Principles are conceptual frameworks. They introduce concepts and ideas as guidance, but leave room for more nuanced interpretations in practice. Operational frameworks are much more structured. They deal with SOP, policies, roles & responsibilities. So what I’m doing here is taking a stab at creating an operational framework that embodies the principles of Responsible AI. It’s really draft-level thinking at this point.

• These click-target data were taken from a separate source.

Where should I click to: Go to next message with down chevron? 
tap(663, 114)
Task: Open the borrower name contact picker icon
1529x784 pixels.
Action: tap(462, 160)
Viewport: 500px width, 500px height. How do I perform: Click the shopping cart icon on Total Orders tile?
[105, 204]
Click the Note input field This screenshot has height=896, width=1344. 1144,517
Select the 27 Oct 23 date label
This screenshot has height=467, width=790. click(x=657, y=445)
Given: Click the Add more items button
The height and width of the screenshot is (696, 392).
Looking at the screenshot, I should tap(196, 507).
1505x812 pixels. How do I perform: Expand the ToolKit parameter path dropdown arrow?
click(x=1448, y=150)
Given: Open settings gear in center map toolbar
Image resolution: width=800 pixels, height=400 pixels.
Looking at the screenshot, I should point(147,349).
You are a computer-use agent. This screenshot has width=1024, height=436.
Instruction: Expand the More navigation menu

Some of the Responsible AI principles are easier to translate into policies and procedures, while others are more challenging. For example, the Fairness principle in the IBM framework is mostly addressed through existing AI/ML model governance, and the Privacy principle is addressed within most organisation’s existing IT oversight. But the Transparency principle is harder to translate. After much consideration, I landed on this as a first pass: Responsible AI operational framework = model governance + experience design + diagnostic + integration. Let’s unpack each:

AI Model Governance

AI/ML model governance has been in place for over a decade, and so it’s a lift-&-shift. However, with the introduction of Gen AI, there is a need to upgrade the methodologies and evaluation metrics to accommodate for the more unpredictable and less structured nature of this new AI form. Work is happening at a global level, and so organisations simply have to keep their ears to the ground and participate.

AI Experience Design

Designing with AI in mind requires policies and procedures that address psychological and digital safety. The default is that users are uncomfortable, unsure, and untrusting of AI solutions. There should be explicit checklists on what information and/or warnings that should be made explicit to the users, including various recourse pathways. There should be testing checklists on what could go wrong in terms of digital safety (privacy and bias), including unintended harm that could come about because of undue influences and recommendations from the AI. The SOP would therefore be around the creation of standard checklists, owned by perhaps the Compliance function.

AI Diagnostic

Beyond the standard AI/ML model governance, there must be clear architectural design instructions that allow for troubleshooting diagnostics to be easily conducted on the AI solutions, and clear procedural steps that the data scientists, data engineers, and supporting production team must take when confronted with specifically defined sets of failure and complaint issues (i.e. “who does what”). There should be an SOP that covers this, owned by the Analytics function.

AI Integration

There must also be clear architectural design instructions that call out and minimises critical co-dependencies in how the AI solution is integrated into various operating systems and workflow. The AI solution has to be designed with the possibility of failure in mind, and in such an instance, “can we pull the plug without bringing the house down?” The responsibility to operationalise this should logically sit with the organisation’s Tech Architects community.

Example

Consider the example of integrating co-pilot into employee workflow. A good Responsible AI operating framework should be able to consider and accommodate the following scenarios:

• Can the AI agent get caught in a loop? And if so, how will the user identify it, and what steps should the user take to break it?
• Can it produce offensive or triggering text and images? And if so, how would the solution team know or be alerted?
• If the co-pilot output becomes consistently problematic, is there an SOP for the solution team to be immediately notified and distribute the work to conduct troubleshooting?
• If the co-pilot solution is somehow unavailable, what would be the contingency switch over, and how seamless would it be for the organisation?

Conclusion

Translating guiding principles into practical operational frameworks is a non-trivial endeavour. Responsible AI goes beyond the model development lifecycle. It has to cover end-user experience and recourse. It has to cover architecture and integration design. Let’s get cracking!